> [Assigned task]
Your answer must be an exact retyping of the line containing "Instruction: Open the" and every line after it through the end of the records below, with no pictures and nothing else.

_ _ _ _ _

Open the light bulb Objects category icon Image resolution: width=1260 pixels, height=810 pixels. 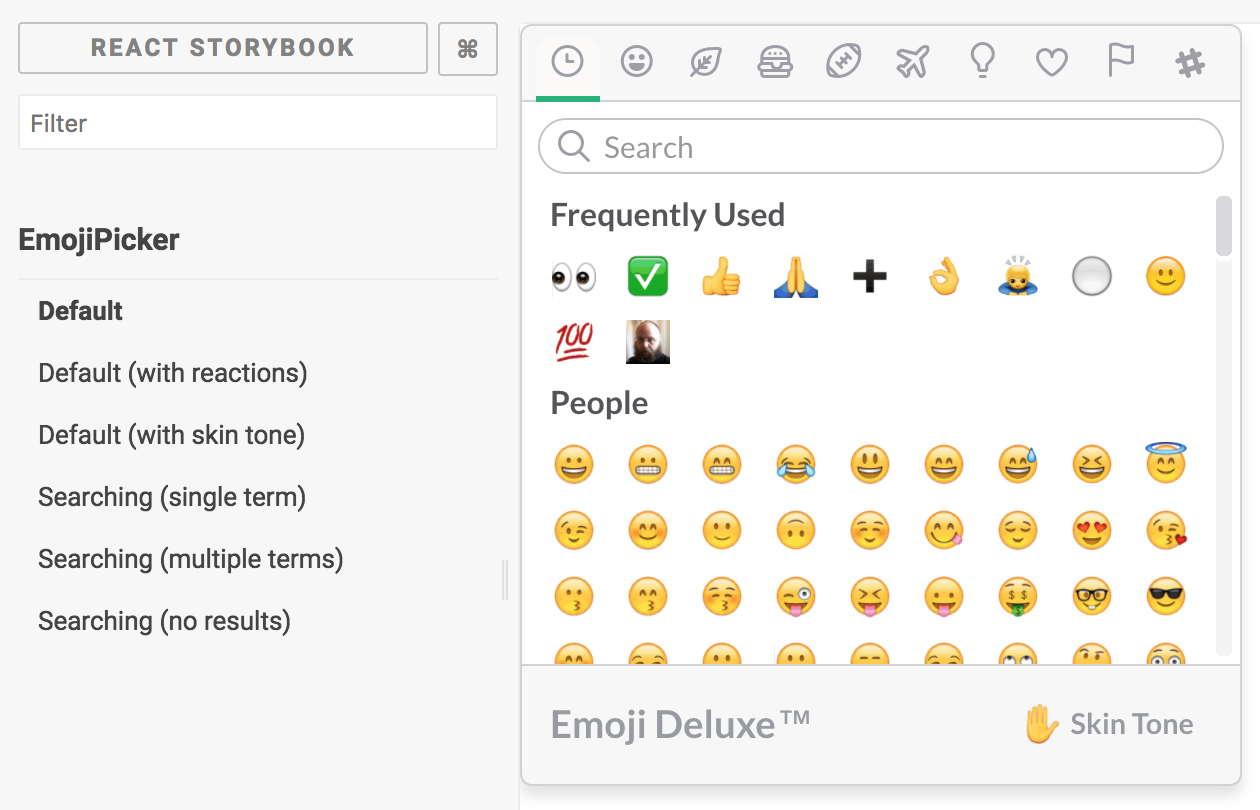pyautogui.click(x=983, y=63)
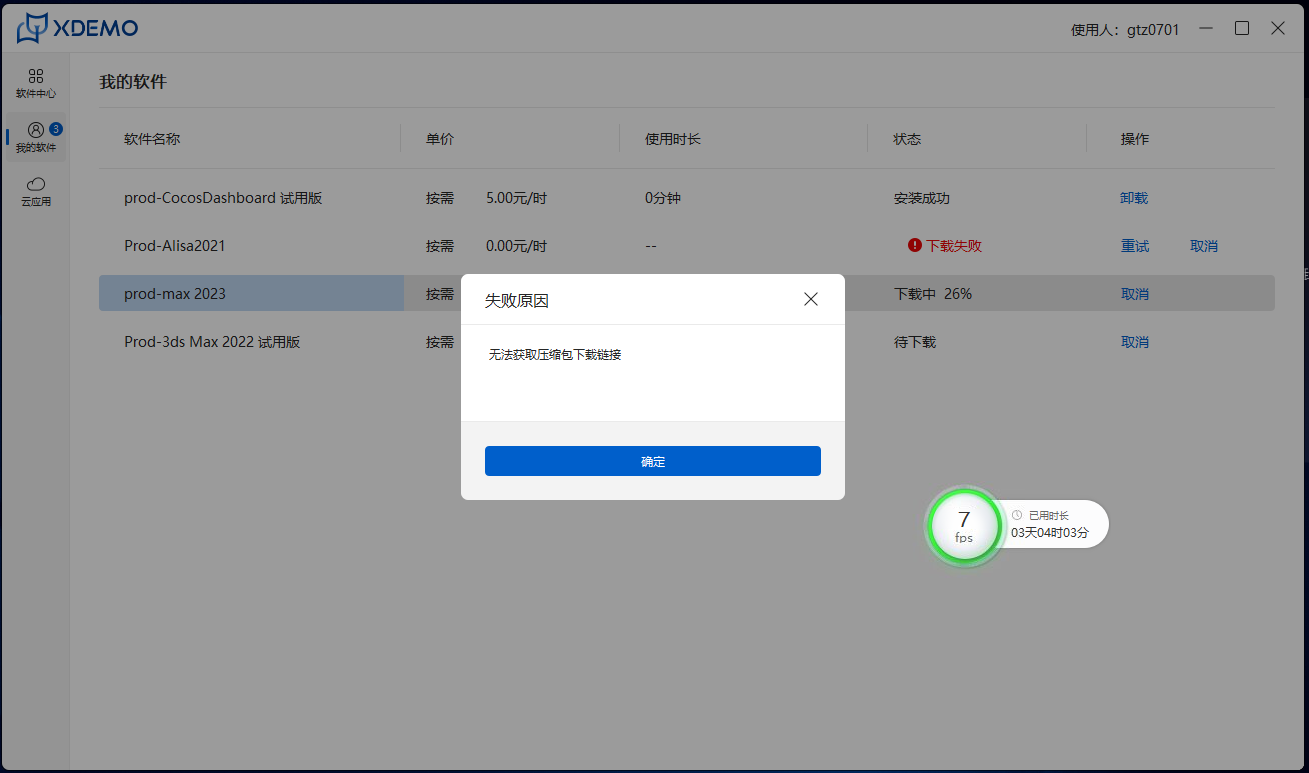Click the red 下载失败 error icon
The image size is (1309, 773).
[x=914, y=245]
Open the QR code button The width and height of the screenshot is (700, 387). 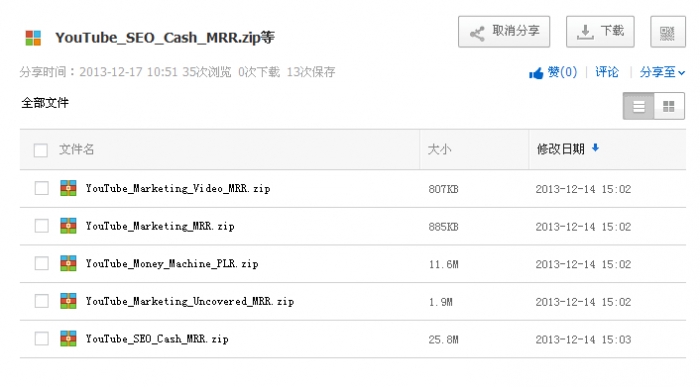pyautogui.click(x=667, y=32)
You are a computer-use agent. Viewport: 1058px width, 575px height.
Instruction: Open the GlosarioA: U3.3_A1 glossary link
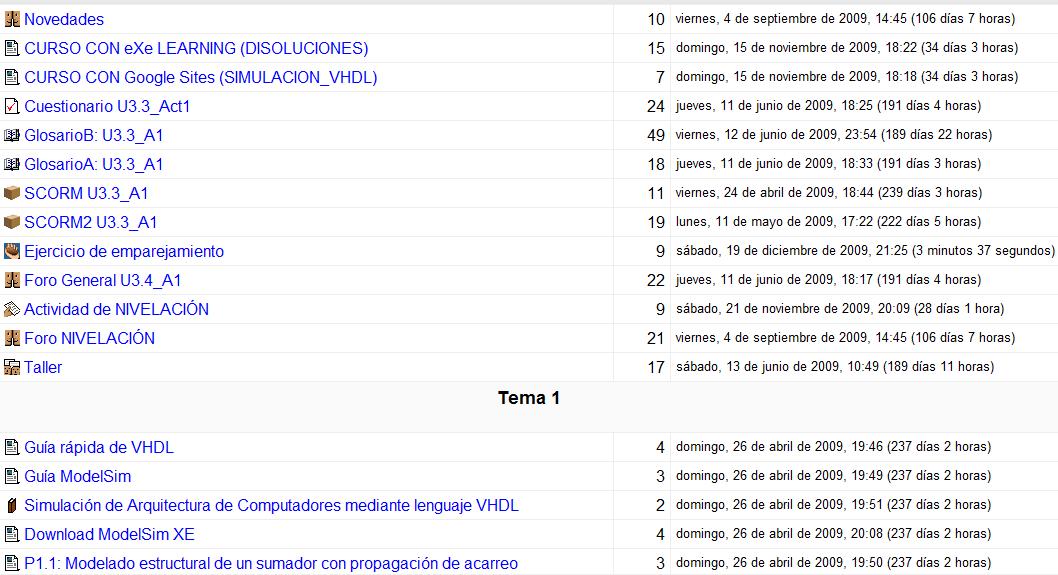tap(93, 164)
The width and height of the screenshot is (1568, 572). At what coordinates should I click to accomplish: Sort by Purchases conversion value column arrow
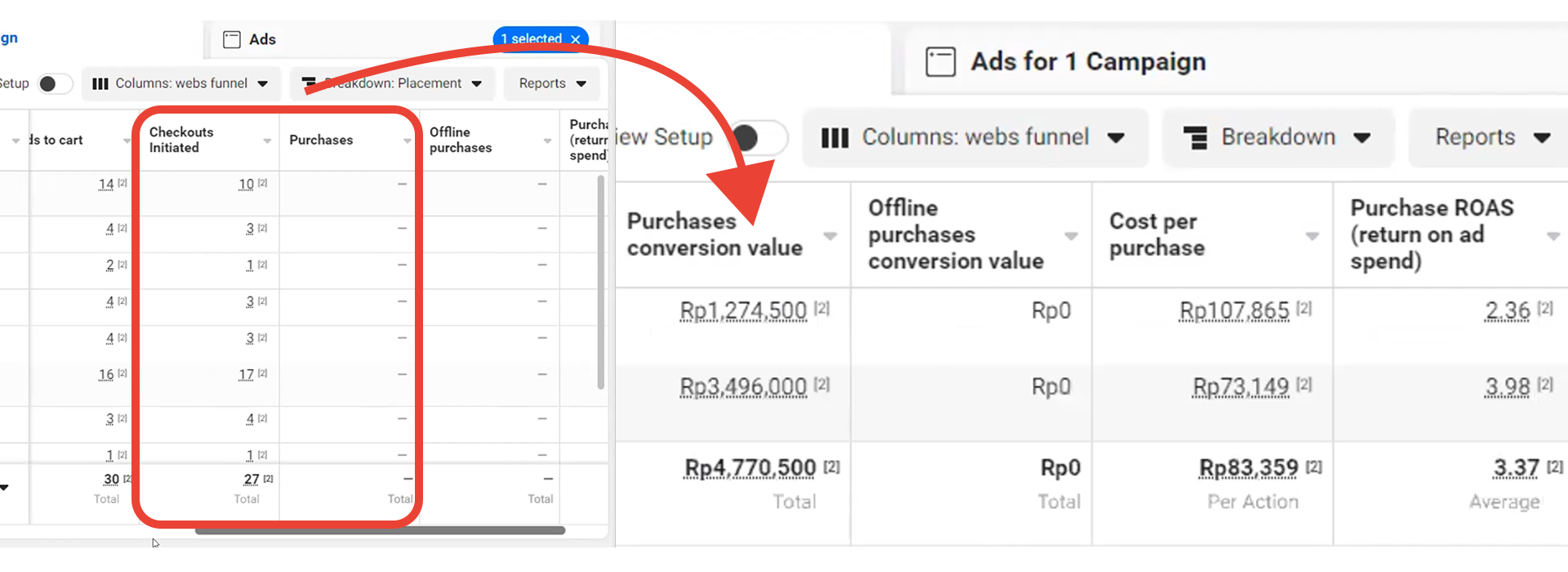click(x=831, y=236)

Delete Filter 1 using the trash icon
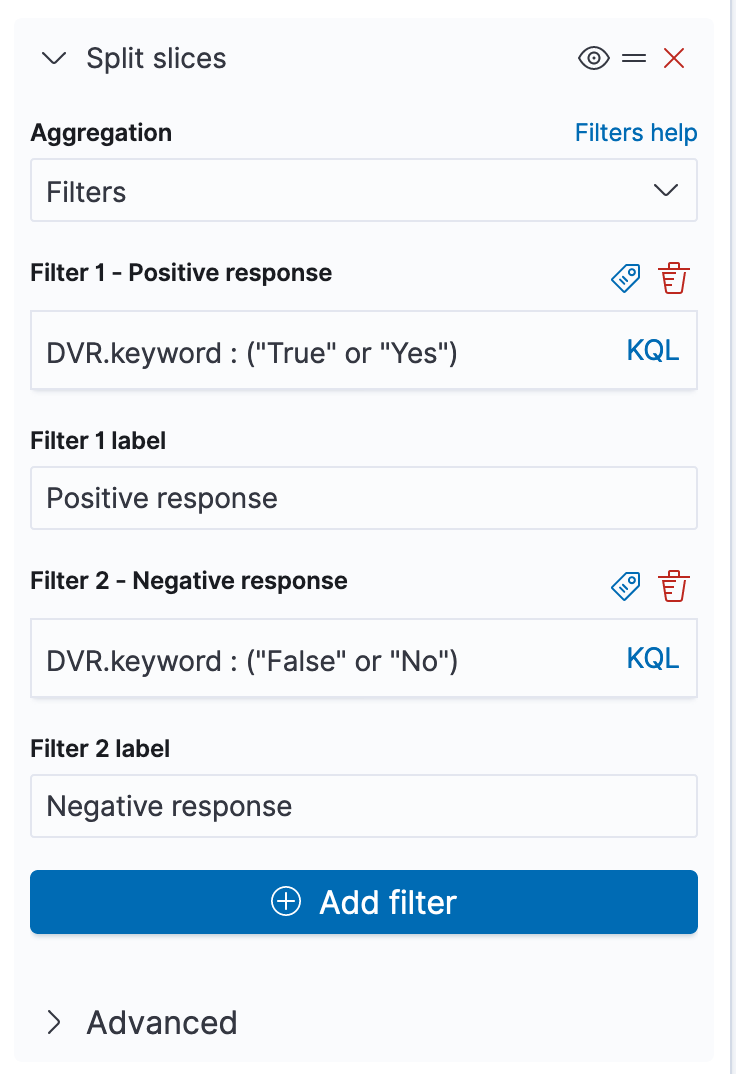coord(674,277)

_ _ _ _ _

> [Completed task]
Instruction: Open the GlosarioA: U3.3_A1 glossary link
tap(93, 164)
The width and height of the screenshot is (1568, 572). At what coordinates should I click to accomplish: Sort by Purchases conversion value column arrow
click(x=831, y=236)

Delete Filter 1 using the trash icon
coord(674,277)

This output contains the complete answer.